The Court examined the salutary effect of public trials, noting:

• A public trial permits the public to see that the defendant “ “ “is fairly dealt with and not unjustly condemned.” “ “ 467 U.S. at 46.

• The presence of interested spectators keeps the prosecutor aware of the State's responsibilities and the importance of the prosecutor's functions. 467 U.S. at 46.

• ‘ “[J]udges, lawyers, witnesses, and jurors will perform their respective functions more responsibly in an open court than in secret proceedings.’ “ 467 U.S. at 46, n.4.

• “The knowledge that every criminal trial is subject to contemporaneous review in the forum of public opinion is an effective restraint on possible abuse of judicial power.' “ 467 U.S. at 46 n.4.

• A public trial “encourages witnesses to come forward and discourages perjury.” 467 U.S. at 46.
The general rule is clear: Eliciting testimony from witnesses and presenting documentary evidence in the course of the trial should take place in court proceedings that are open to the public. But it is equally clear that all these goals are achieved, and none is undermined, when, following the process in open court of selecting a jury, making opening statements, taking testimony and presenting evidence, making closing arguments, and instructing the jury on the applicable law, a read-back of testimony that was already given in open court takes place outside the presence of the public.

Here, the discussions of the jury's requests were conducted on the record in the courtroom and in the presence of McWilliams and his counsel.

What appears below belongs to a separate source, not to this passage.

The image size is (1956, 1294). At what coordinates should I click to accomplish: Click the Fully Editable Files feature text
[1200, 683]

We find nothing to suggest that these conferences were closed to the public. The read-back in the jury room was of testimony which had been given under oath in open court the day before. The testimony read to the jury had been preserved by the court reporter and could be made available to any interested member of the public. It had been transcribed and is part of the court file which is open and available to the public, and it has been included in the record of this appeal.

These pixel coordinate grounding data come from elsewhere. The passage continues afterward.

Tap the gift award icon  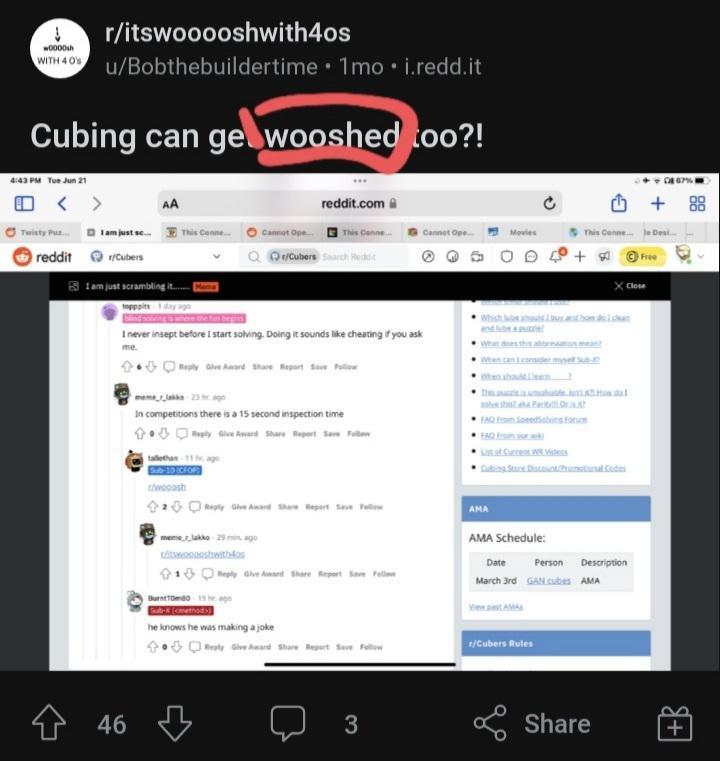point(674,724)
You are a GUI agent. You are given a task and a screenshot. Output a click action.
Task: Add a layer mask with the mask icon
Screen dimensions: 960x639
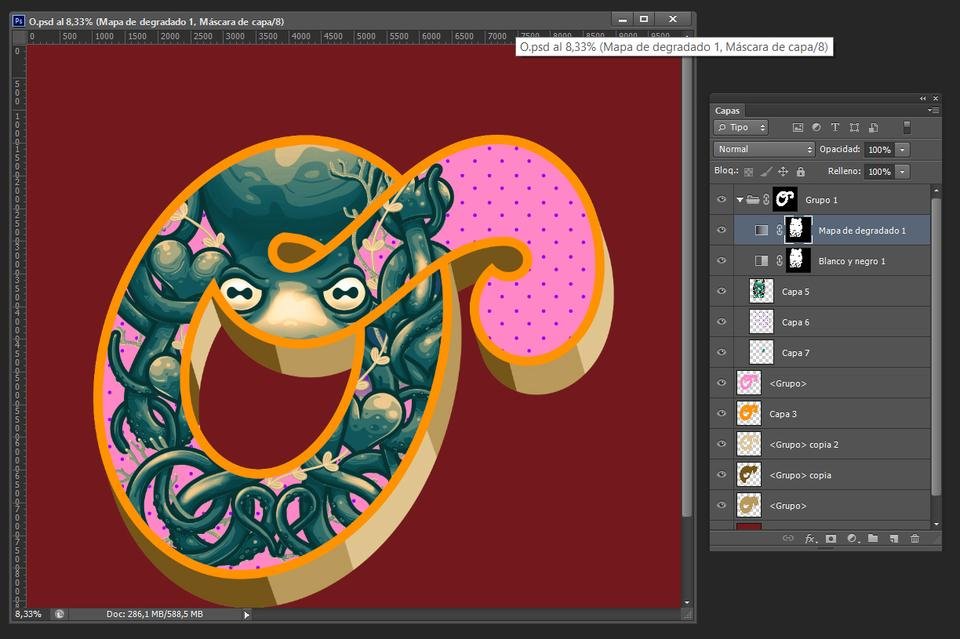coord(831,539)
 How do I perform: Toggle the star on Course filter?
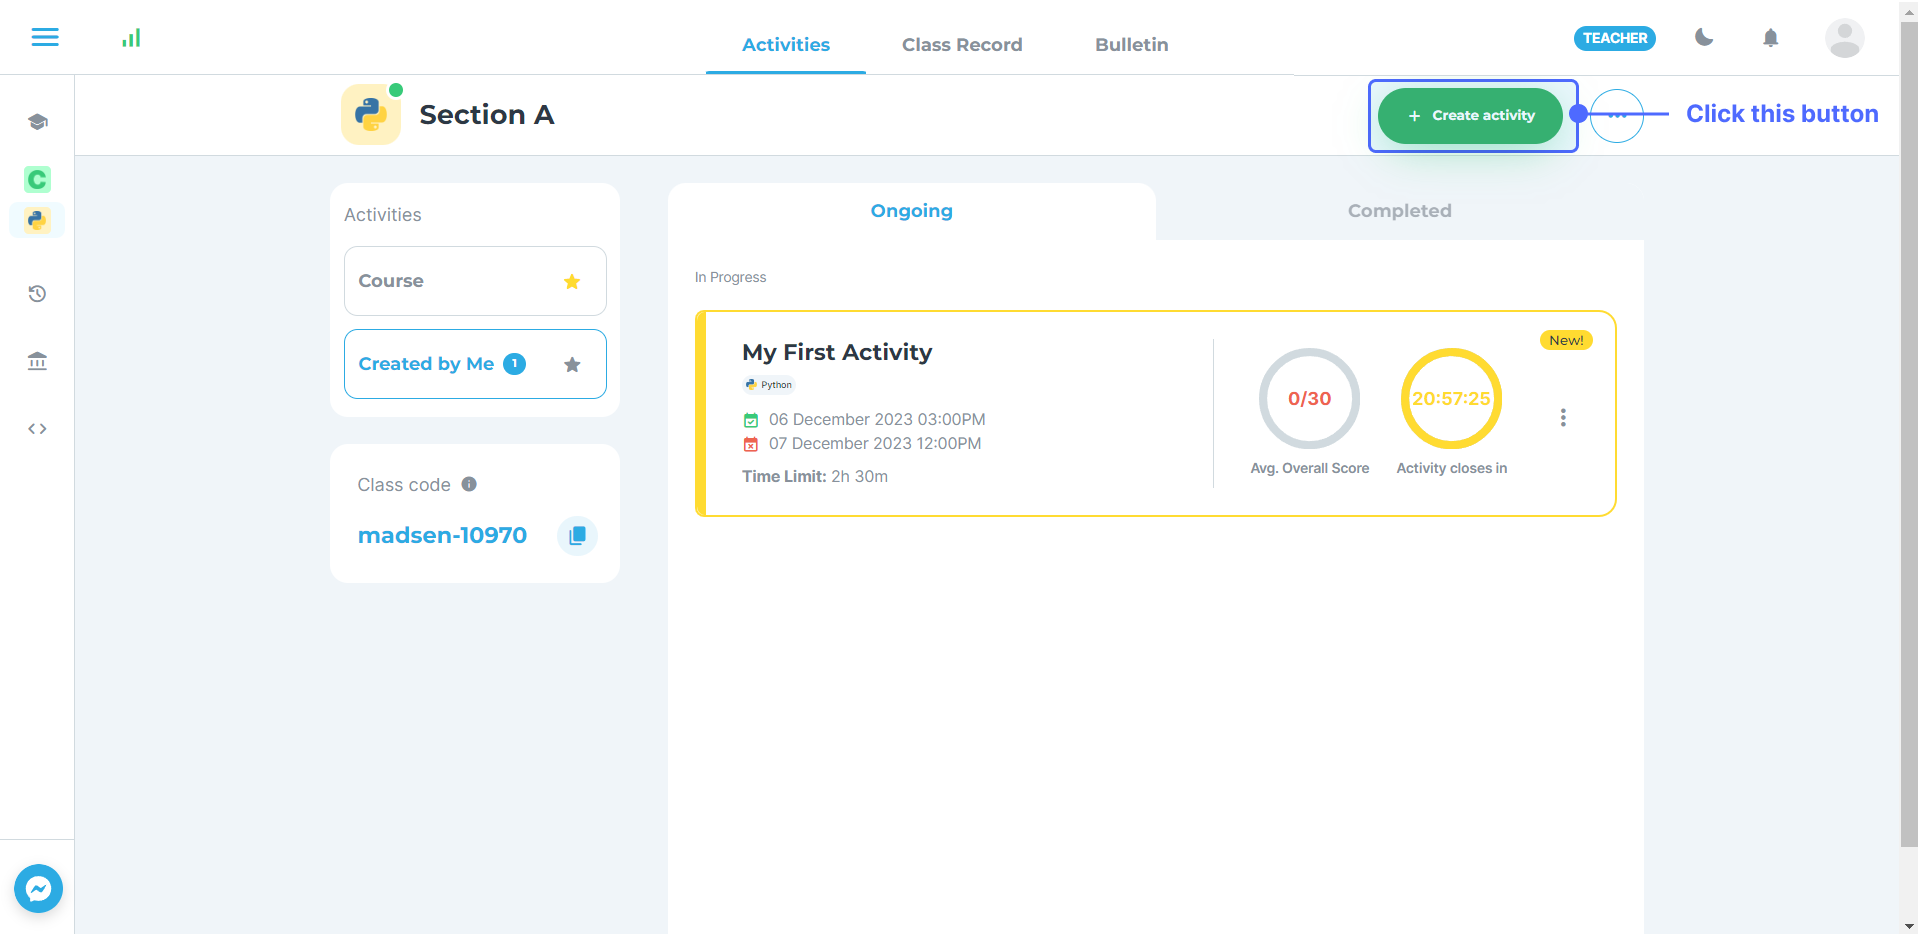[572, 282]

McWilliams also relies on State v. Barnes, 45 Kan.App.2d 608, 612, 251 P.3d 96 (2011), for support. Barnes was tried and convicted of aggravated robbery. Near the end of the presentation of evidence, jurors complained that Barnes' sister was holding up her cell phone in a manner that suggested she was taking photographs of the jurors. The judge decided to close the courtroom to all members of the public and requested that Barnes' family not remain on the second floor of the courthouse where the trial was being conducted. After the courtroom had been closed to the public, the State presented a rebuttal witness, the court instructed the jury, and the parties made their closing arguments. On appeal the court found that the trial court's decision to deny all public access to the trial, rather than choosing the lesser remedy of selectively barring individuals such as Barnes' sister, violated Barnes' fundamental right to a public trial and could never be considered harmless. 45 Kan.App.2d at 612–15.

Unlike in Barnes, the public was never barred from the presentation of testimony, the court's instructions to the jury, or the parties' closing arguments in McWilliams' trial. All those events occurred in open court. McWilliams' trial was no Star Chamber proceeding. While we do not condone the practice of removing the reading of prior trial testimony from the public arena of the courtroom, we conclude beyond a reasonable doubt that the procedure employed here was harmless.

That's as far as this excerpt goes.